What you are asked to do
Please restate, exactly as they appear, only the lines from the one that contains "Image resolution: width=1190" to the final line of the entries, with no pictures.

START Records for this exercise

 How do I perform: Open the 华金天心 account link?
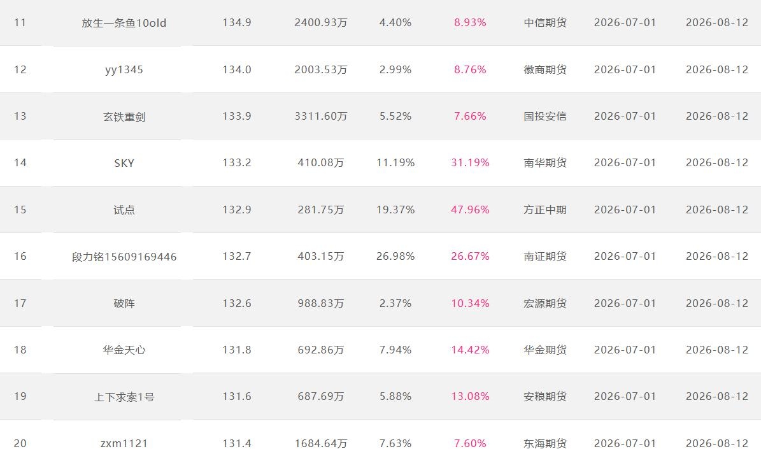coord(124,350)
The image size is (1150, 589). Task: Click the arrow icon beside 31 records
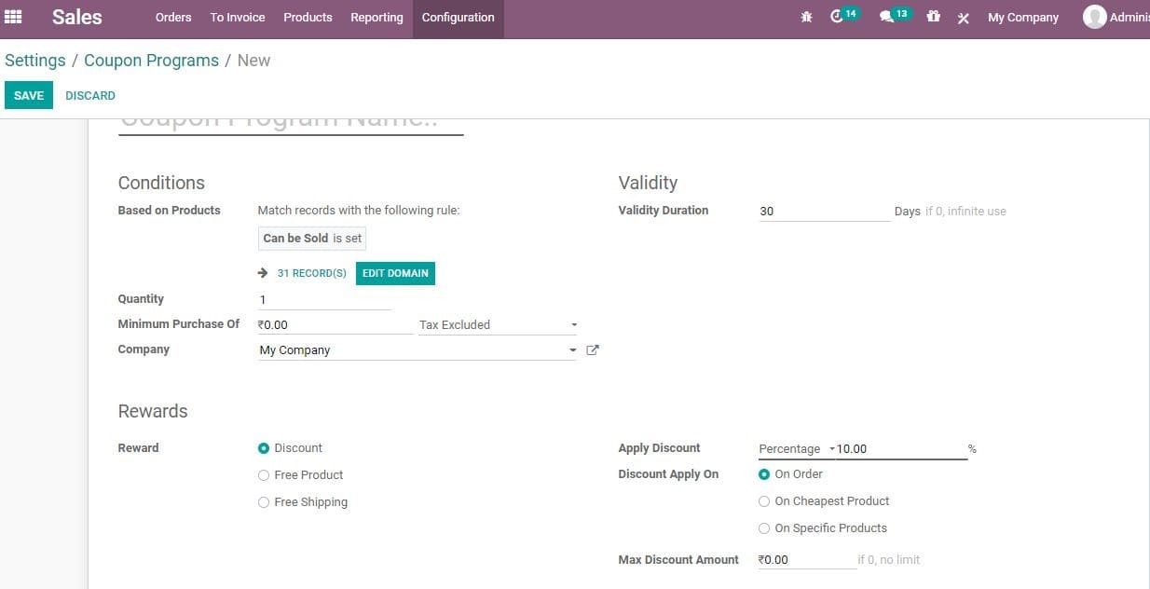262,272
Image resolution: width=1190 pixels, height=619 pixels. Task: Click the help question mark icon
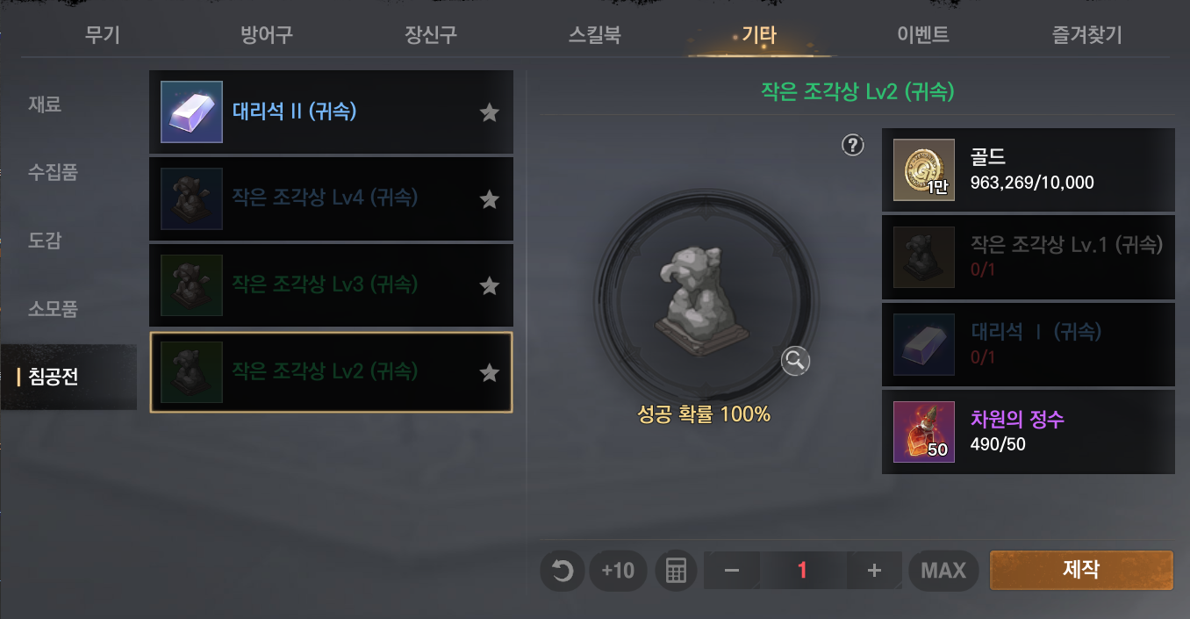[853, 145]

END Records for this exercise

Solution
Image resolution: width=1190 pixels, height=619 pixels. Task: Click the help question mark icon
[853, 145]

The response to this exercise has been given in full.